Neste último dia 08 de agosto, foi realizada, na sede da APP-Sindicato em Curitiba, a Plenária Estadual da Marcha Mundial das Mulheres. A Plenária recebeu o nome de Maria Terezinha Leite e Eliane Junks, ambas trabalhadoras da educação pública do Paraná, que tiveram suas vidas e sonhos interrompidos pelas mãos do machismo. A homenagem é uma forma de tratar as feridas e a dor sofrida para, a partir do luto, seguirmos na luta!
Em seguida, passamos ao debate sobre a política econômica, através da análise apresentada pela professora da CESIT-Unicamp, a economista Marilane Oliveira Teixeira. “O Estado está em permanente disputa, o setor liberal e privatista está em permanente desconstrução das políticas sociais implementadas nos últimos anos no Brasil. Este setor usa a grande mídia para transformar os problemas econômicos em uma questão apenas de governabilidade”, explica Marilane.
A economista ressalta que é necessário mostrar que as grandes empresas, que atuam no mercado mundial, possuem rendas superiores ao PIB de muitas nações, ou seja, o poder econômico centralizado, não é do Estado mas sim de quem representa o capital. “A população fica apavorada ao acreditar que o país está em uma profunda crise, mas que a realidade muda ao comparar a situação do Brasil com as graves crises dos outros países, pelo mundo inteiro. A dívida pública brasileira nunca esteve num patamar tao baixo. Hoje é uma das menores do mundo, em torno de 35%, enquanto outros países, como a da Grécia está em aproximadamente 180%”.
Vivemos um momento de desaceleração da economia, os salários tiveram um aumento acima da produtividade e o próprio governo promoveu alguns reajustes que provocaram o aumento da inflação, como o caso do combustível e energia, por exemplo. Estas medidas interessam ao capital financeiro e aos investidores. Para a classe trabalhadora e, especialmente para as mulheres, as medidas devem ser para aumentar a capacidade de geração de emprego e renda, ampliação de investimentos em políticas sociais e de transferência de renda. O governo deve barrar a política de terceirizações e melhorar os serviços e bens públicos. Quem mais precisa do Estado, das políticas sociais são as mulheres.

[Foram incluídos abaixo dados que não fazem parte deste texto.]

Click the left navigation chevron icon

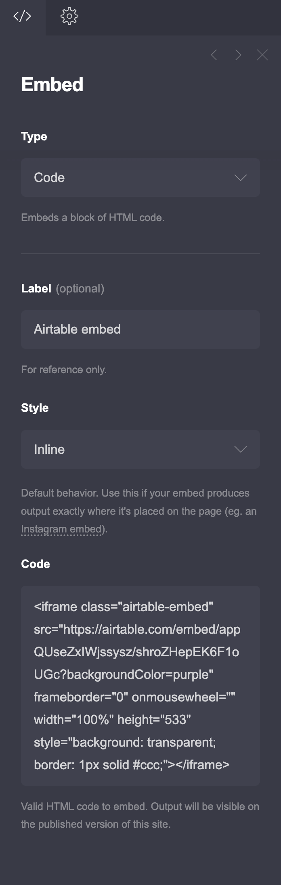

Sobre a conjuntura estadual, a advogada Paula Cozero, apontou a necessidade de combate ao fundamentalismo, que se fez representar nas casas legislativas na aprovação dos Planos de Educação. Aponta que uma das medidas necessárias é o fortalecimento da pauta do Estado Laico. Falou sobre ausência de politicas publicas para mulheres no Estado e a preocupante situação de violência, que nos torna um dos primeiros estados brasileiros em homicídio feminino.
Na parte da tarde, foram realizadas oficinas temáticas, que abordaram: Enfrentamento à violência contra as mulheres: estratégias feministas; Construindo o feminismo anti-racista; Educação e seus impactos na vida das mulheres e das meninas – a discussão de gênero nas escolas (PEE e PMEs); Autonomia econômica: resistências e alternativas de valorização do trabalho das mulheres (agroecologia, economia solidária).
Também foi tratada da agenda feminista deste ano:
– Conferências Municipais e Estadual de Políticas para as Mulheres;
– 4ª Ação Internacional da Marcha Mundial das Mulheres;
– Primavera do Direito ao Corpo e à Vida das Mulheres – de 26 a 28 de setembro de 2015, em Santana do Livramento/RS;
– Marcha das Margaridas – 11 e 12 de agosto, em Brasília;
– Marcha das Mulheres Negras – 18 de novembro, em Brasília.
As educadoras que compõem o Coletivo Feminista da APP Sindicato, presentes na plenária, reforçaram o compromisso da entidade nesta luta, como conta a secretária de Gênero, Relações étnico-raciais e Direitos LGB, professora Elizamara Goulart Araújo. “Saímos mais fortalecidas e com grandes responsabilidades. Seguiremos em Marcha até que todas sejamos livres!”